For me, this highlights a problem. We talk about this non-existent, false substance “elbow grease” when it comes to putting some work into something. We must apply this false “elbow grease” to get some difficult things done. “Elbow grease” is the metaphor that we choose to apply to putting in serious work.

Maybe the fuzziness of this metaphor is what keeps us from doing anything about the Story now. Maybe we should be more explicit, and use a more direct metaphor. Maybe we should say that we need to apply our hands, feet, and asses to the work of the Kingdom. Maybe we should just say that we need to get up off of our asses and be the Kingdom, without excuse or false reasoning.

Let’s get up off of our asses and follow Christ. Not meet up with Him when it’s time to get into Heaven, but follow him through the slums and the back country. Follow him into the houses and hospitals. It will be messy. It will not always be easy or pretty. But that is our story. In our following, we have and will be “all asses and elbows.”

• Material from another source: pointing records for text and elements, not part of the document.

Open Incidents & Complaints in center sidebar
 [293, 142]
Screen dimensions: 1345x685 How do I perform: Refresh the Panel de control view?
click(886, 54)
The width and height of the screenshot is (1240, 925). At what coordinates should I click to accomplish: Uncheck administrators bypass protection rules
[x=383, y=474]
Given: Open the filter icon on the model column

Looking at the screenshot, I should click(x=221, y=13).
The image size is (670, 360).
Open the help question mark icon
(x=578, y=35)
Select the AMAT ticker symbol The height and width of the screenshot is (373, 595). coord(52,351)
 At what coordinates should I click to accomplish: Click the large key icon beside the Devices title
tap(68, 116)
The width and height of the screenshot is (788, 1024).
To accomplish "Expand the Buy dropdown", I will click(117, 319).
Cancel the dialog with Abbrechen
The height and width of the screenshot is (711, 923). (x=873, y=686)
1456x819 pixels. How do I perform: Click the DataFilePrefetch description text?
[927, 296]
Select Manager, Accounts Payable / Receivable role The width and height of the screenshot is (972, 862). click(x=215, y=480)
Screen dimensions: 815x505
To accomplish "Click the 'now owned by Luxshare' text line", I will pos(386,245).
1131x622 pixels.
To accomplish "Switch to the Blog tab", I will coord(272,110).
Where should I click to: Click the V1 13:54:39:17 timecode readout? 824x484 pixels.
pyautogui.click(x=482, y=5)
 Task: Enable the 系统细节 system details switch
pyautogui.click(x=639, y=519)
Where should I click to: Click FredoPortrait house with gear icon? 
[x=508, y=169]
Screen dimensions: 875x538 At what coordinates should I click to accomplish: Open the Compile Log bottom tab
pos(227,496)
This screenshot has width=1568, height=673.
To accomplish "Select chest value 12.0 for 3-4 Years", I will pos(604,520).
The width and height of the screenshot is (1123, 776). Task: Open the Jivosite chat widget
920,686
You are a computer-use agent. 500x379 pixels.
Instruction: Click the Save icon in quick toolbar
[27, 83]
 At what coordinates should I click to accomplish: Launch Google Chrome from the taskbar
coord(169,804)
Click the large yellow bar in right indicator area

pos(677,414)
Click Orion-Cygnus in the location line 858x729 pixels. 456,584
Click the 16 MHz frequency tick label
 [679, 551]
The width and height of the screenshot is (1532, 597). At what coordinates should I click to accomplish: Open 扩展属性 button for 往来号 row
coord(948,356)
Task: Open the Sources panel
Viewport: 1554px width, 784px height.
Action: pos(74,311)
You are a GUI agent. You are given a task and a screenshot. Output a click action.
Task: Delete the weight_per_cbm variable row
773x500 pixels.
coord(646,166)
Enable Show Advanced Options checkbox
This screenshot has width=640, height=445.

Let us go into the world. Let us kick up dust as we walk. Let us get dirt on our hands and sweat on our backs. Let us know the taste of dust in our mouths and hands touching hands, faces looking into faces. Let us walk wildly into that world and let people look at us, criticizing the vigor with which we walk. Let them say, “they’re all asses and elbows.”

Our story demands that we do things all wrong, that we walk into the places that need it most, even when it is hard and heavy to do so.